With the same lovely shape as the civilian PQ-8 but with a larger 19-foot, six-inch (5.94 m) long airframe and a bigger six-cylinder Franklin engine, the PQ-14 was perfect for the USAAC's groundbreaking experiments with radio-controlled target drones. The first PQ-14 was a converted PQ-8, which first flew in 1942, sporting an all-new retractable landing gear instead of the PQ-8's fixed gear system. By filling the cockpit with mechanically actuating, remotely operated controls, Army Air Corps trainees could get their first taste of gunning down enemy aircraft without the usual casualties such an act would entail.

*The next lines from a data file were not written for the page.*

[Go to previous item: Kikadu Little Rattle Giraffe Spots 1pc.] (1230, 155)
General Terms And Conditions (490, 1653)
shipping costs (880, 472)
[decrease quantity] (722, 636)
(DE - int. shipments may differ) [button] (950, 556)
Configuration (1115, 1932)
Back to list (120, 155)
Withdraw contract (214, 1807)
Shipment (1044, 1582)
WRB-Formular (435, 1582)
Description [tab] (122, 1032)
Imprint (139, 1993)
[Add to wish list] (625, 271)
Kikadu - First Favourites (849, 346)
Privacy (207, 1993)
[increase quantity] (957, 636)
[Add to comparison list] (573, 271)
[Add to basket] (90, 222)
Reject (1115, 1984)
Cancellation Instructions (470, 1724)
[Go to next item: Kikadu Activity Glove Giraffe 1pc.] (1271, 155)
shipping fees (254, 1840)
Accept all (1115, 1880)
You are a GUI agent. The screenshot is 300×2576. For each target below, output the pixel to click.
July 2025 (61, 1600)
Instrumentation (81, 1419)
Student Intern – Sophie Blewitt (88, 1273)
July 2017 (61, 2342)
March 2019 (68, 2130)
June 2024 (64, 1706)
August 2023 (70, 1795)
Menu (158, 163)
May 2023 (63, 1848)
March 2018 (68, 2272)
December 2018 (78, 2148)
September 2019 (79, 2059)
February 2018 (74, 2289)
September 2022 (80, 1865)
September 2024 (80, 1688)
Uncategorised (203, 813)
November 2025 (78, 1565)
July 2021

While being controlled by a nearby mothership, typically a Beechcraft Model 18 variant of some sort, the vast majority of the PQ-14's 2000-plus example production run converted to flaming piles of scrap by Army Air Corps pilots and trainee Army anti-aircraft (AA) operators. How anyone would want to shoot down a plane as pretty as the Cadet, especially with its awesome red target drone paint, is beyond us. But when the prize is a spin in an Army Air Corps P-51 Mustang or a Navy F4U Corsair, one can only assume the ends justify the means. But seriously, that red paint is so nice, you could take off all the USAAC roundels and slap a Ferrari badge on a PQ-14, and we'd believe you if you said it was Old Man Enzo's daily flyer.

Though most Cadets were turned to paste during the war, a few managed to linger around even after the USAAC became the U.S. Air Force when they were put on surplus in 1950. When civilians got their hands on surplus PQ-14s, pilots rejoiced at its agile handling characteristics, attributed to its rather fighter-like, low-wing design and its relatively powerful six-cylinder engine.

Culver PQ\-14
Photo: Platinum Fighter Sales
Today, at least eight PQ-14 airframes remain on display or in storage in museums across the United States. With one airworthy example in the collections of the Planes of Fame Air Museum in Chino, California, and two more in the hands of private collectors in Colorado Springs, Colorado, and Big Bear, California, respectively. You don't need us to tell you how lucky those two are.